Migration française: 1504 1904

Les migrations françaises à Terre-Neuve et au Labrador ont commencé au début du 16e siècle et se sont poursuivies durant environ 400 ans. La plupart des migrants étaient des pêcheurs qui restaient dans la colonie pour la pêche saisonnière à la morue dans les eaux côtières et hauturières. Ils provenaient pour la plupart de villes portuaires de la Bretagne et de la Normandie situées sur la côte nord ouest de la France, là où des marchands organisaient des voyages annuels pour la pêche transatlantique. Bien que la plupart des migrants soient restés à Terre-Neuve et au Labrador seulement durant la saison de pêche, de petits groupes s'y sont établis de façon permanente, surtout à Plaisance (Placentia) avant 1713, et le long des côtes nord et ouest de l'île.

Ports de pêche français sur l'Atlantique
Ports de pêche français sur l'Atlantique
La plupart des migrants français étaient des pêcheurs qui restaient à Terre-Neuve et au Labrador durant la saison de pêche à la morue dans les eaux côtières et hauturières. Ces pêcheurs étaient originaires pour la plupart de villes portuaires de la Bretagne et de la Normandie, situées sur la côte nord ouest de la France.

Illustration par Tina Riche, 1997.

Outre les migrants de la France, des Acadiens sont arrivés à l'île à la fin du 18e siècle et au milieu du 19e siècle. La plupart provenaient du Cap-Breton et se sont établis dans la partie ouest de Terre-Neuve. Contrairement aux pêcheurs migratoires français qui étaient aussi actifs sur la côte ouest de l'île, la plupart des colons acadiens étaient des agriculteurs de métier qui migraient d'ordinaire en groupes familiaux. Bon nombre des terres acquises dans la baie Saint-Georges, et dans la vallée Codroy, comptaient parmi les sols les plus riches de l'île.

Migrations saisonnières

Avant d'apprendre, en 1497, que les côtes de Terre-Neuve et du Labrador regorgeaient d'abondants stocks de morue, la France et bon nombre de pays voisins dépendaient largement de la pêche à la morue en Scandinavie et de la pêche au hareng dans la Manche. Il y avait une forte demande pour le poisson en France où une population assez nombreuse de catholiques devait faire maigre 153 jours par année en raison de pratiques religieuses. Un grand nombre de catholiques choisissaient de consommer du poisson comme autre source de protéines. Cependant, le poisson frais était cher et il n'était pas toujours offert en grandes quantités au marché. Par conséquent, la demande de poisson salé augmentait pour les jours où il fallait faire maigre, puisque ce produit était plus abordable et plus abondant sur le marché.

Morue, vers 1878
Morue, vers 1878
La demande de poisson était forte en France où une population assez nombreuse de catholiques devait faire maigre 153 jours par année en raison de pratiques religieuses. Bon nombre d'entre eux choisissaient de consommer de la morue salée comme autre source de protéines.

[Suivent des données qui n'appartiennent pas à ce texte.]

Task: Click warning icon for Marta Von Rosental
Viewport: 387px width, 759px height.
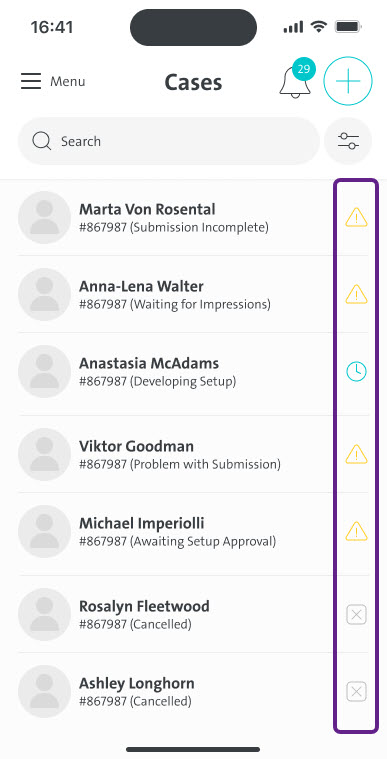Action: (356, 217)
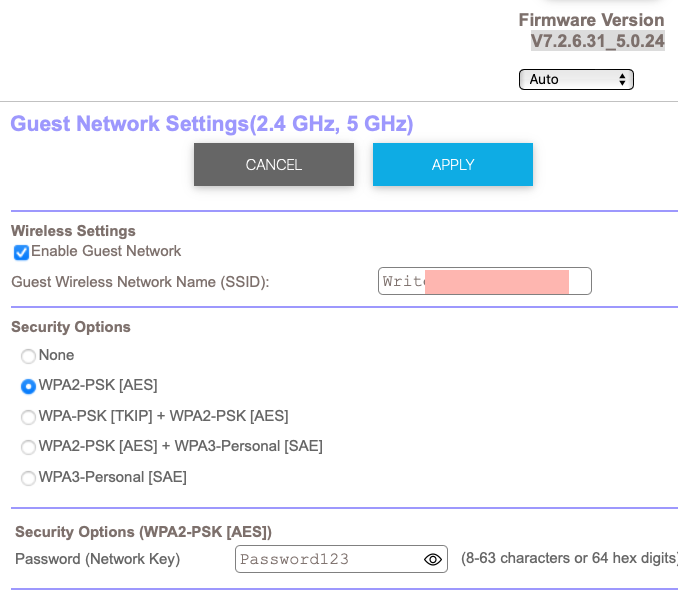Image resolution: width=678 pixels, height=605 pixels.
Task: Toggle password visibility eye icon
Action: [x=433, y=559]
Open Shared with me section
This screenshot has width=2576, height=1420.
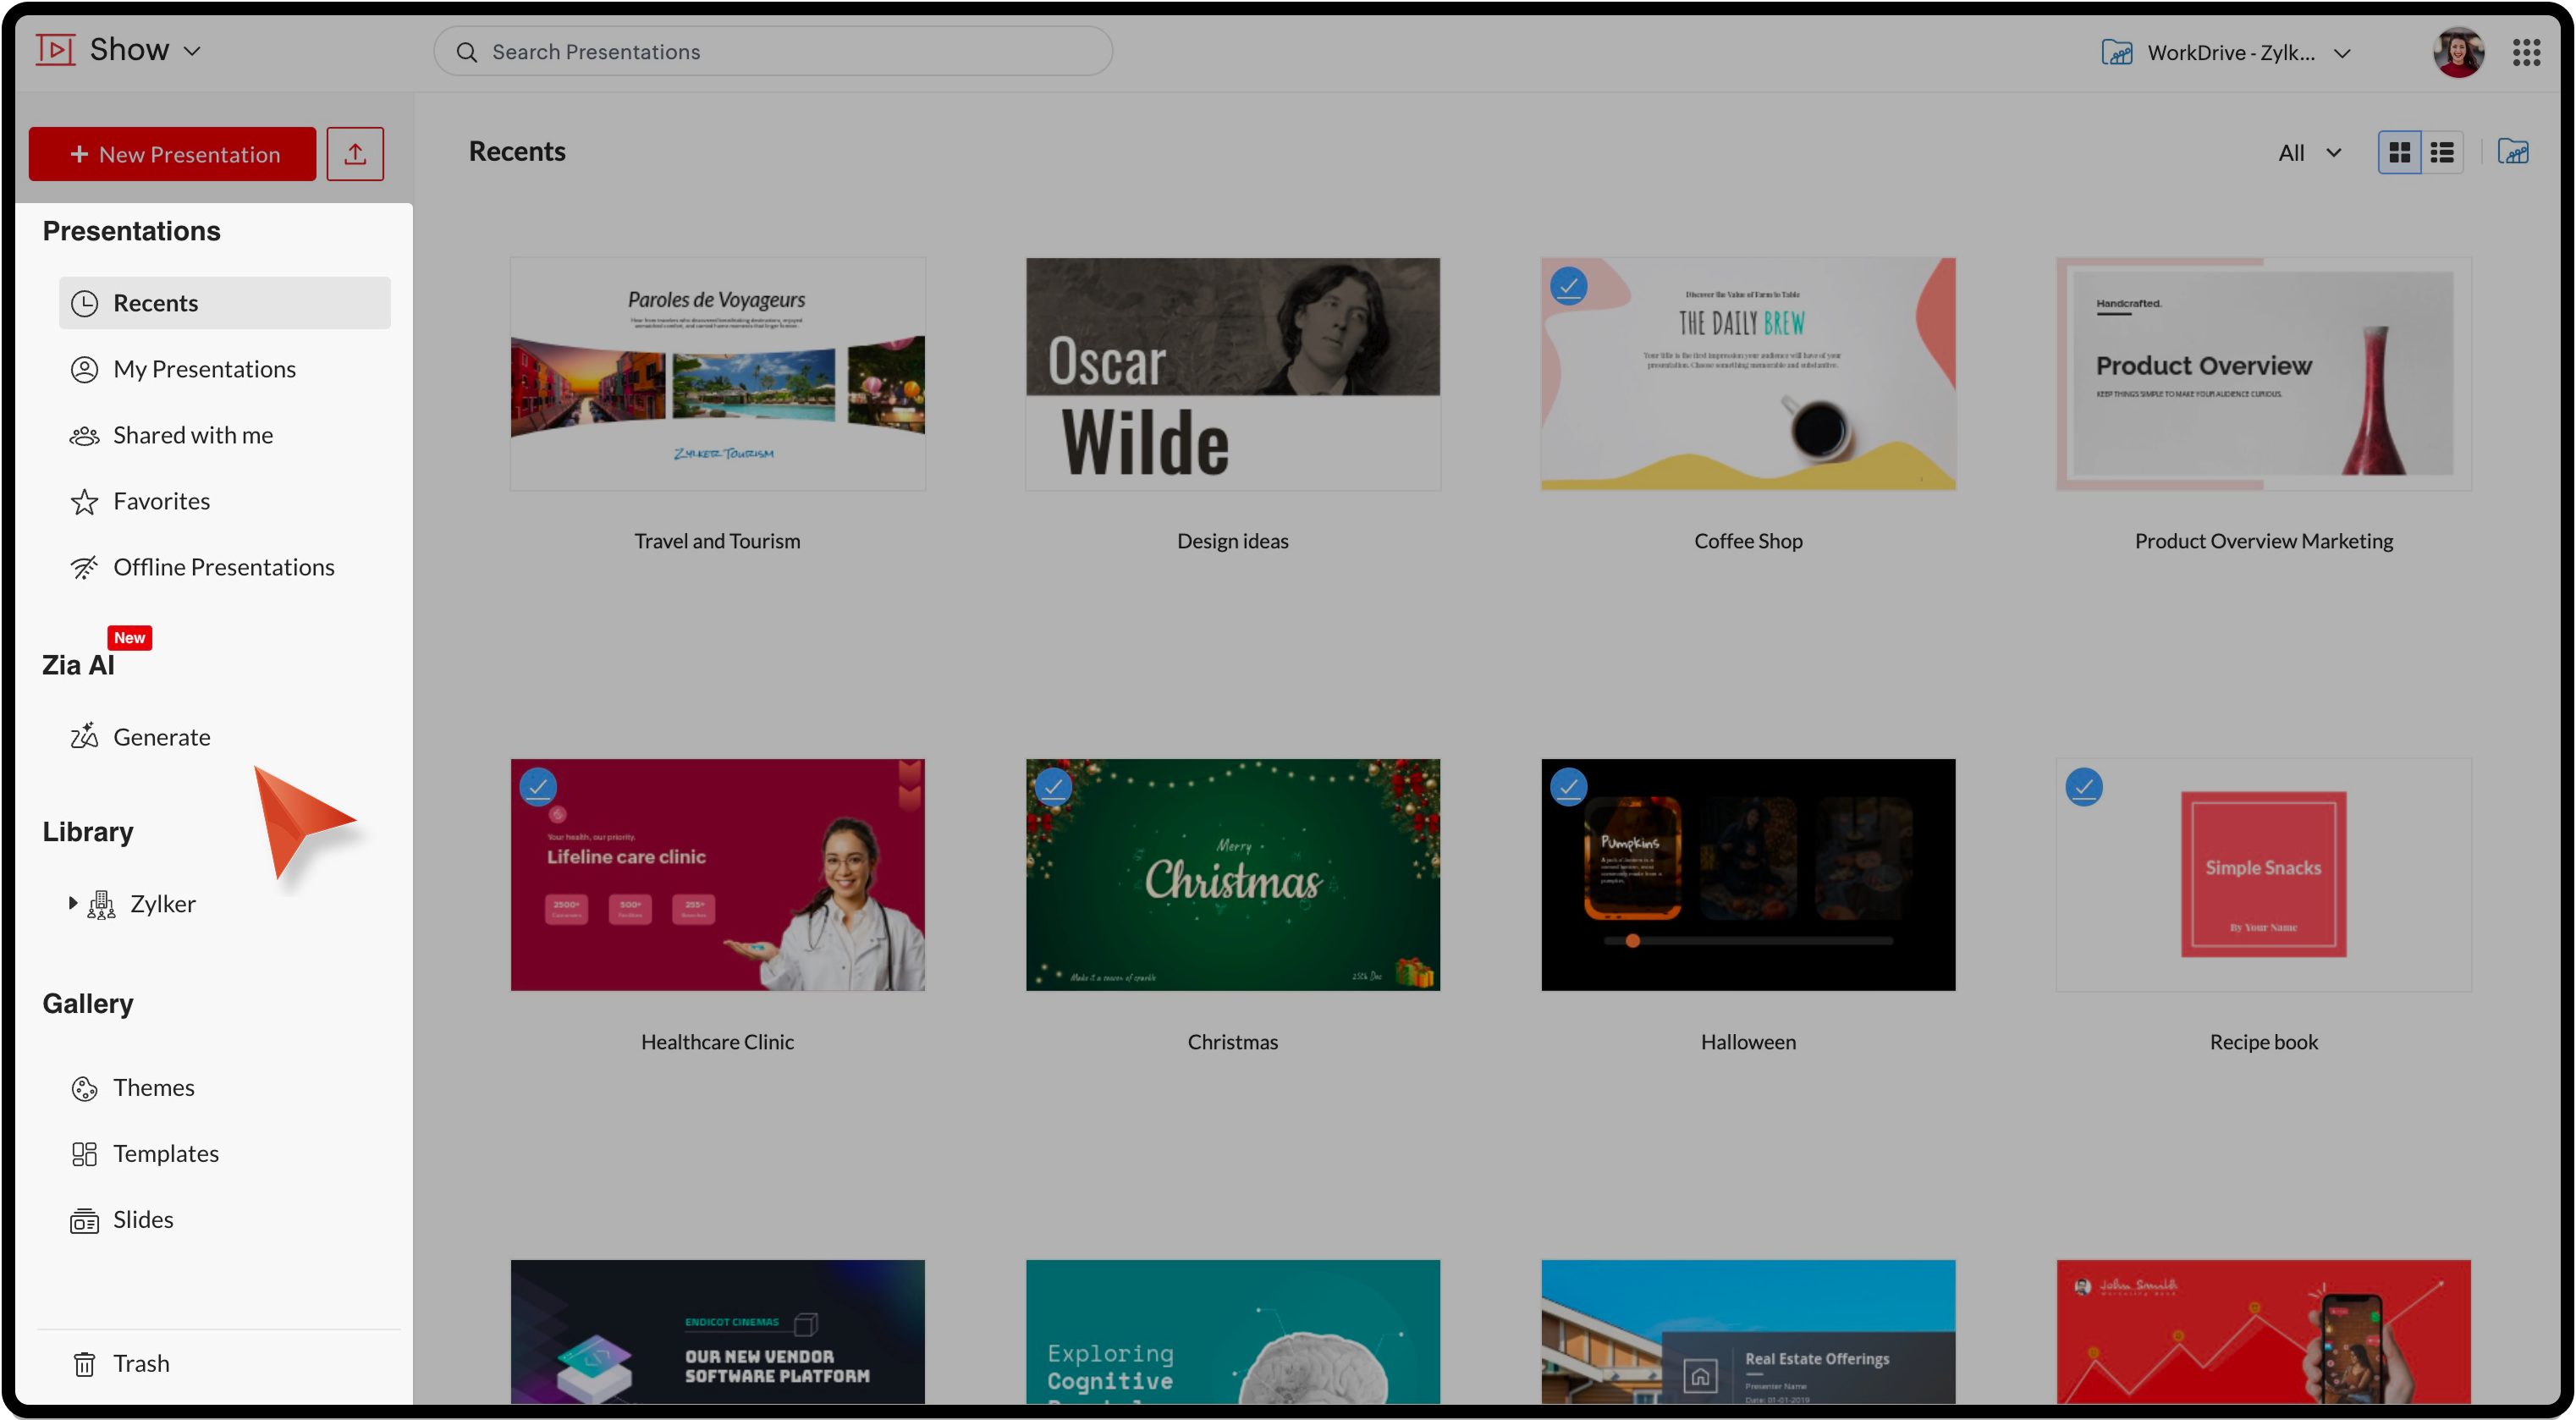click(x=192, y=435)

Tiré de Bénédict Henry Révoil, Pêches dans l'Amérique du Nord (Tours : A. Mame et Fils, 1878), p. 135.

Les abondants stocks de morue de Terre-Neuve et du Labrador constituaient un supplément important aux pêches dans les eaux européennes. Non seulement la morue salée se vendait elle mieux que le hareng, qui est moins savoureux, mais elle se préservait bien et elle était facile à manipuler et à transporter. La France, avec son marché intérieur abondant pour le poisson salé, a été l'un des premiers pays à faire la pêche à Terre-Neuve et au Labrador. Selon les sources écrites, les premiers pêcheurs français sont arrivés à Terre-Neuve en 1504 et dès l'année 1520, les ports français ont envoyé de 60 à 90 navires par année. Le nombre de pêcheurs envoyés à Terre-Neuve a augmenté constamment, les décennies suivantes, jusqu'à atteindre une migration annuelle de 10 000 pêcheurs français dans l'île au 18e siècle.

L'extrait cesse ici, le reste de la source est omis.